Before Durchbruchwagen I was completed, a request was issued for a heavier 30-tonne class vehicle with thicker armour; this was the Durchbruchwagen II, which would have had 50 mm (2 in) of frontal armour and mounted a Panzer IV turret with a short-barrelled 7.5 cm L/24 gun. Overall weight would have been 36 tonnes. Only one hull was built and no turret was fitted. Further development of the Durchbruchwagen was dropped in 1938 in favour of the larger and better-armoured VK 30.01 (H) and VK 36.01 (H) designs. Both the Durchbruchwagen I and II prototype hulls were used as test vehicles until 1941.

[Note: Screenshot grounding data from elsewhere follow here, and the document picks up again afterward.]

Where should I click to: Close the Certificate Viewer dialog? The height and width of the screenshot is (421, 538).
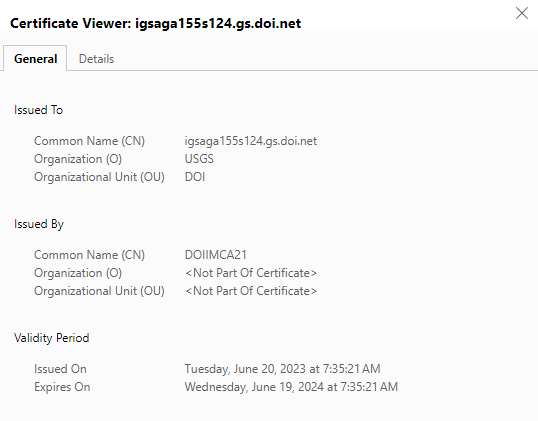[522, 13]
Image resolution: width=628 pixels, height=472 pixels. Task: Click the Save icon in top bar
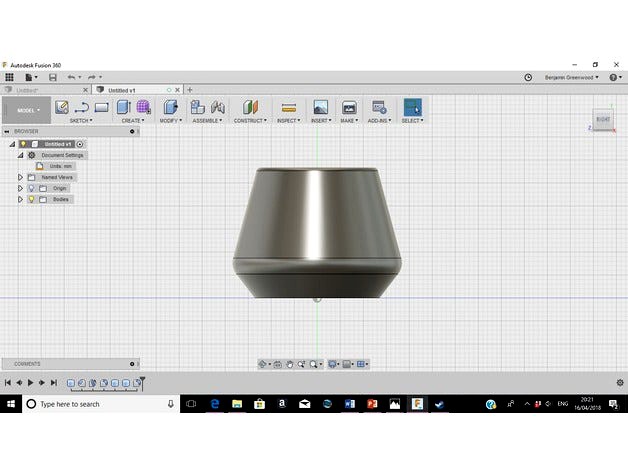[53, 77]
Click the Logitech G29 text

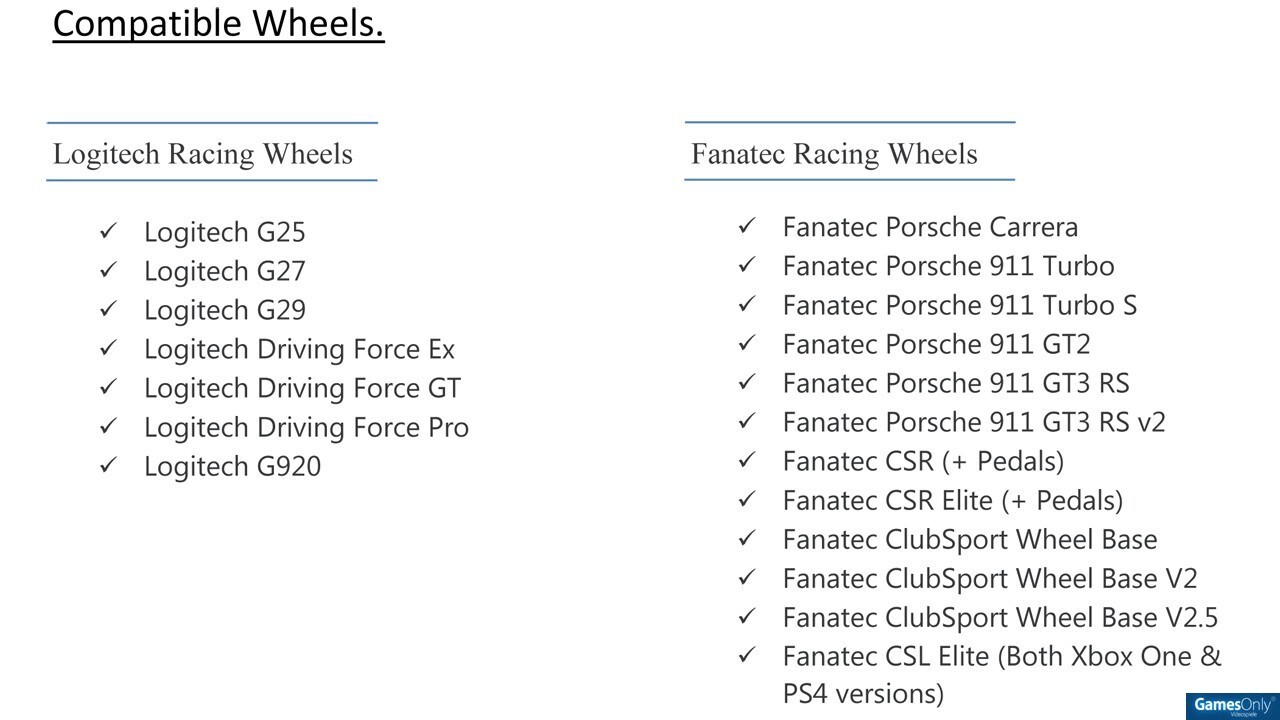(x=225, y=310)
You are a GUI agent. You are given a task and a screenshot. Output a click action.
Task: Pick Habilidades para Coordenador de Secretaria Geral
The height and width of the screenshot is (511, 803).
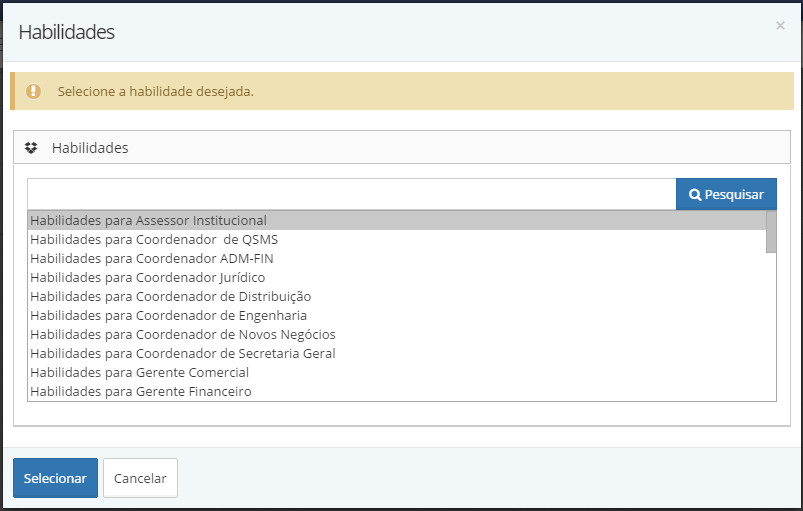point(397,353)
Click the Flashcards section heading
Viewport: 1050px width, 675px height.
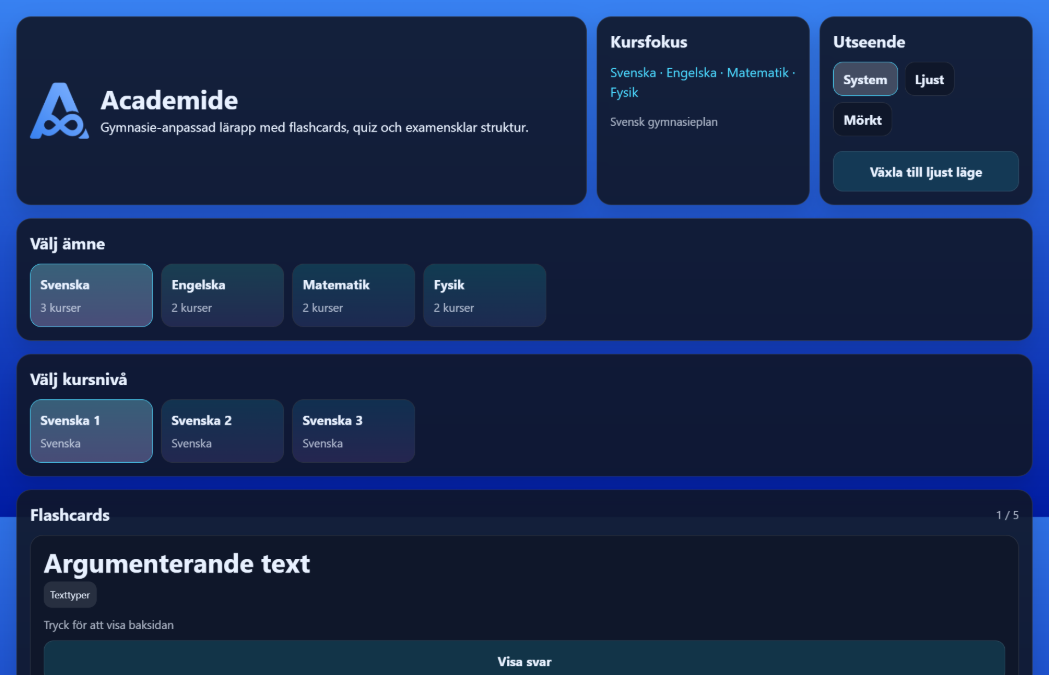[70, 515]
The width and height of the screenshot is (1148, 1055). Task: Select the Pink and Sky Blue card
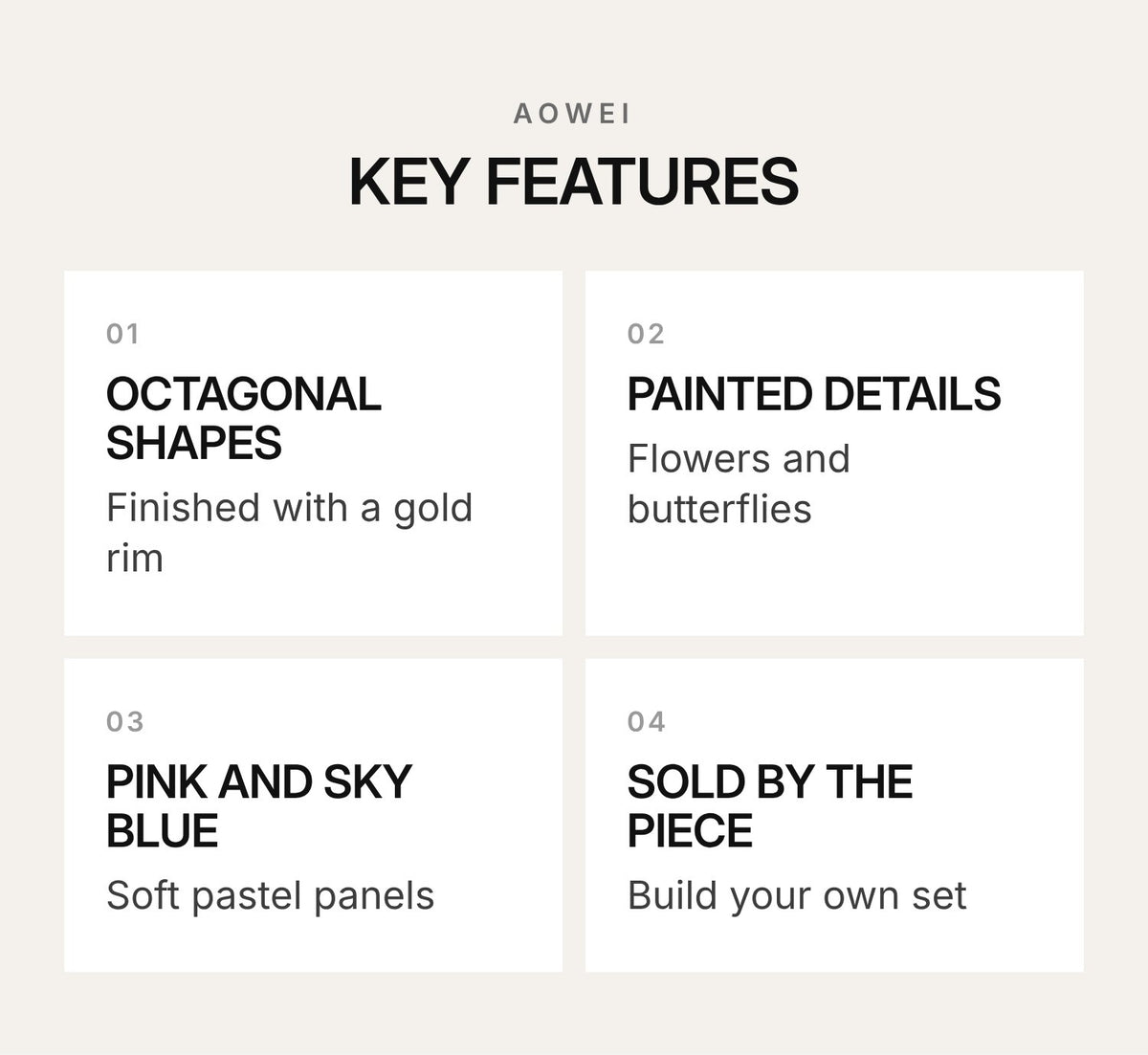coord(313,815)
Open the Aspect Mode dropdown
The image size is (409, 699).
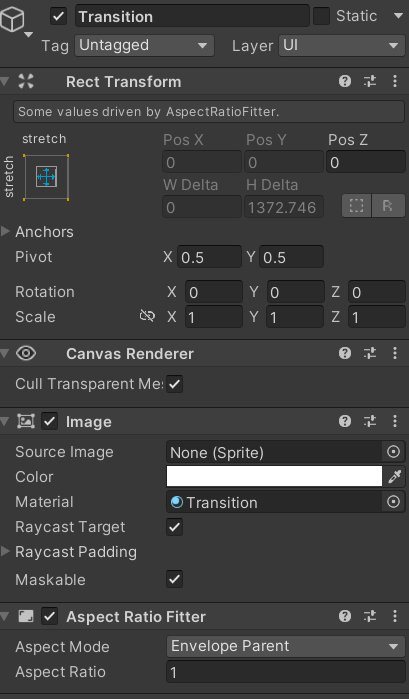click(285, 646)
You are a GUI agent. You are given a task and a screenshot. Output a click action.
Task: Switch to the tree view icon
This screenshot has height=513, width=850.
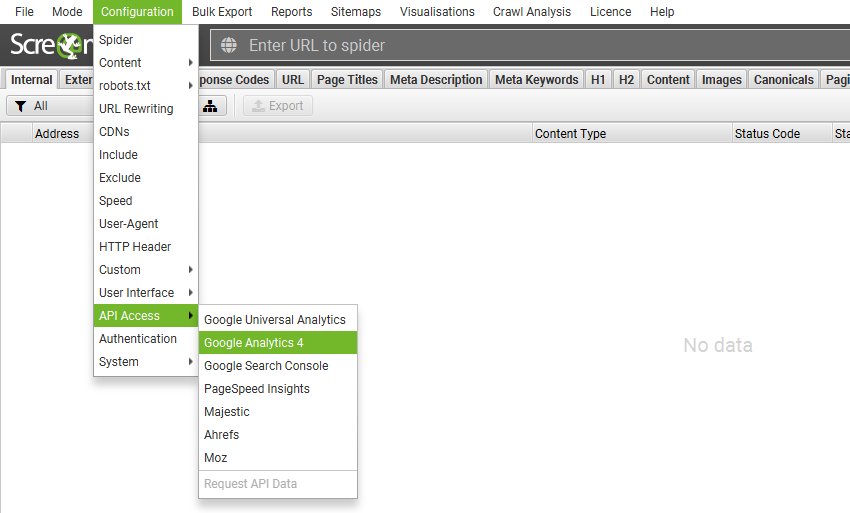click(210, 106)
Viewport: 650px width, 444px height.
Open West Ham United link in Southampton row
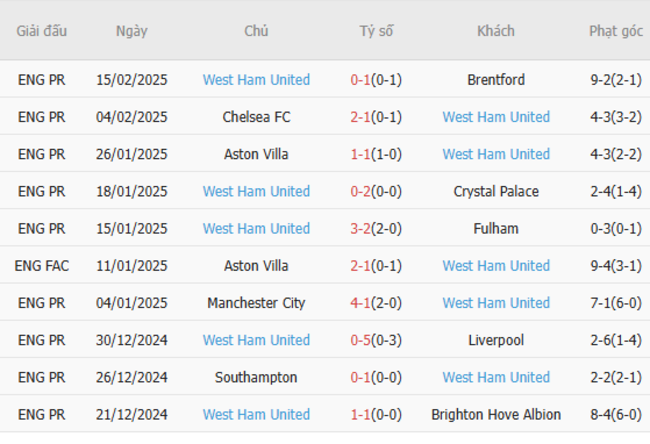496,377
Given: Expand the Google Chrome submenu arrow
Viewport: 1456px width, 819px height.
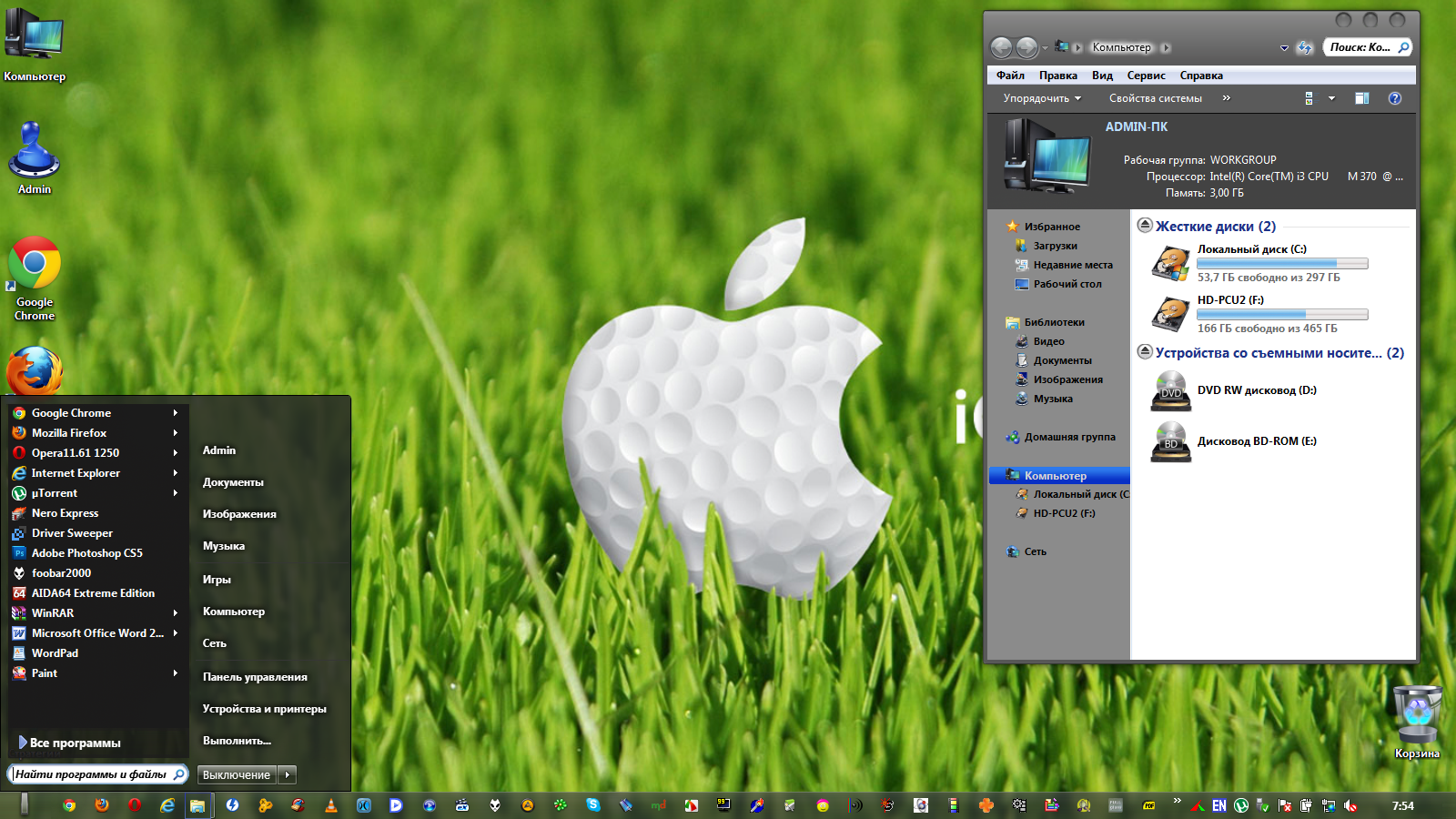Looking at the screenshot, I should pos(176,413).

The VK 30.01 (H) medium tank and the VK 36.01 (H) heavy tank designs pioneered the Schachtellaufwerk, the overlapping and interleaved main road wheels for tank use. This concept was already common on German half-tracks such as the SdKfz 7. The VK 30.01 (H) was intended to mount a low-velocity 7.5 cm L/24 infantry support gun, a 7.5 cm L/40 dual purpose anti-tank gun, or a 10.5 cm L/28 field gun in a Krupp turret. Overall weight was to be 33 tonnes. The armour was designed to be 50 mm on frontal surfaces and 30 mm on the side surfaces. Four prototype hulls were completed for testing. Two of these were later modified to build the “Sturer Emil” (12.8 cm Selbstfahrlafette L/61) self-propelled anti-tank gun.
The VK 36.01 (H) was intended to weigh 40 tonnes, with 100 mm (4 in) of armour on front surfaces, 80 mm on turret sides and 60 mm on the hull sides. The VK 36.01 (H) was intended to carry a 7.5 cm L/24, or a 7.5 cm L/43, or a 7.5 cm L/70, or a 12.8 cm L/28 cannon in a Krupp turret that looked similar to an enlarged Panzer IVC turret. The hull for one prototype was built, followed later by five more. The six turrets built were never fitted and were used as part of the Atlantic Wall. The VK 36.01 (H) project was discontinued in early 1942 in favour of the VK 45.01 project.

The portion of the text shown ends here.